With a research focus that spans France’s medieval period to the early 17th century, Brancher works at the intersection of several disciplines, including the history of the book, history of medicine, sexuality studies, and animal and plant studies. She has helped to revitalize the field of French Studies by contributing to the foundation of a new subfield, the biological humanities. Her research explores the strategies used to describe and stage the natural world and its creatures, a strikingly original process she refers to as “an archeology of ‘la pensée du vivant.’” She combines the history of knowledge and anthropological paradigms with cultural history and models of the living world.

Before coming to Yale, Brancher held the chair in ancient French Literature at the University of Basel, a city that played a decisive role in the development of humanist culture. She also taught at the University of Geneva, Bern, Bordeaux, and Johns Hopkins. While a visiting professor at Yale, she organized international colloquiums and conferences, such as the Colloquium Herbaria and “’Artialize’ Nature, Naturalize Art: When Plants and Other Creatures Become Living Books,” reflecting her interest in the interplay between so-called “literary texts” and other disciplines such as medicine, botany, and philosophy. Her interdisciplinary graduate seminars similarly broaden French Studies to connect cultural and intellectual history, anthropology, and reflections on the connections between humanity and other forms of life. By establishing a fruitful dialogue between the natural sciences and textual studies, she transcends the traditional boundaries of history and literary criticism.

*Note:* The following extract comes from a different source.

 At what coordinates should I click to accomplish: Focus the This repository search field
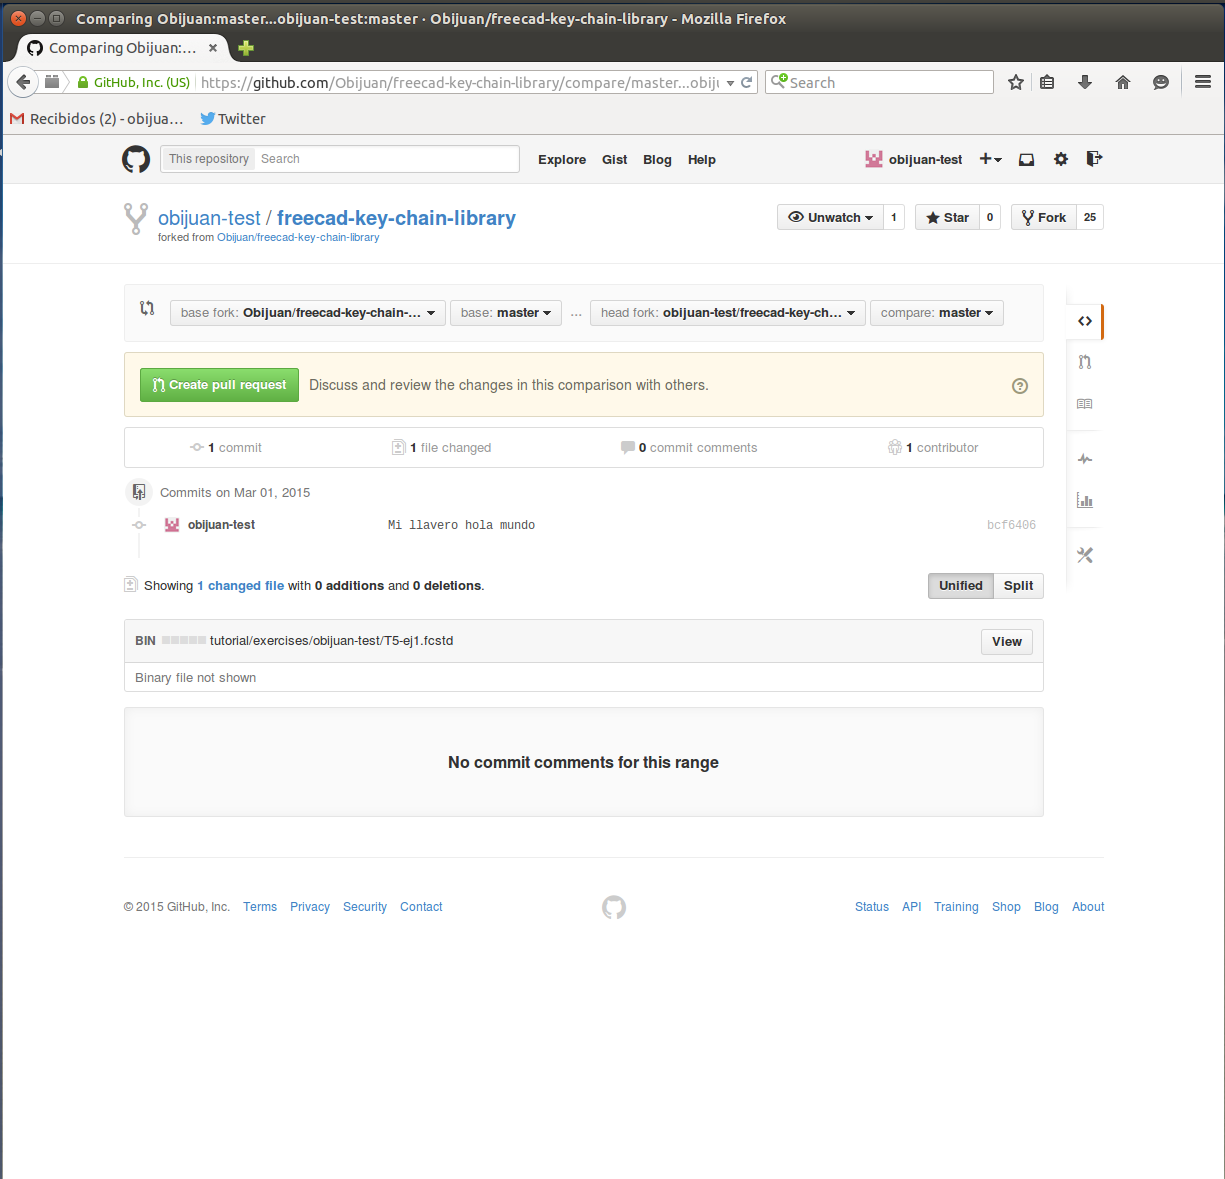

Her scholarship invites students to free themselves from their chronocentrism, by tackling ancient texts written in a language that is no longer ours, which “estrange” us and are therefore interesting.

She has authored many publications, including two ground-breaking books: “Équivoques de la pudeur: Fabrique d’une passion à la Renaissance” (2015) and “Quand l’esprit vient aux plantes” (2015) and has directed numerous special issues, including “Montaigne en Asie” in 2024 and edited volumes (“‘L’admirable greffier de nature’: Héritages botaniques et zoologiques de Pline au XVIe siècle” (2023). She is now preparing a book on the French philosopher Montaigne and is involved in several multidisciplinary and international projects, including one on “lithic culture,” which explores the boundary between the animate and the inanimate. She has received numerous prestigious awards and fellowships, including the Prix de l’essai et de la critique littéraire for “Équivoques de la pudeur.”

Brancher is also engaged in collaborative projects that span the globe. With colleagues from universities around the world, she co-directed a project on the ecology of relations between humanity, animals, and plants in early modern Europe. She is also co-lead in a major project on the role of the book in the development of collecting practices of early-modern Europe — a project that asserts the digital as a heuristic form of knowledge, interprets the poetics of inventory, and interrogates the archiving of the bizarre in a genre to which she brings fresh critical attention: the catalogue. In addition, Brancher is a member of the scientific team for the project “An Archeology of Pain, 16th-18th centuries,” and she has organized and participated in numerous international conferences and events that explore subjects as wide-ranging as the history of medicine and health, including the pox epidemic in Early Modern Europe, metaphors in Renaissance books, animal anecdotes from the 16th-21st centuries, forms of life and models of discourse, the history of censorship, the auctoriality of the publisher, and the encrypted universe of La Fontaine's fables.

Brancher has a master of arts degree from the University of Geneva, a DEA [diplôme d’études approfondies] from Paris-Nanterre. She earned her Ph.D. from Johns Hopkins University and her second Ph.D. from the University of Geneva.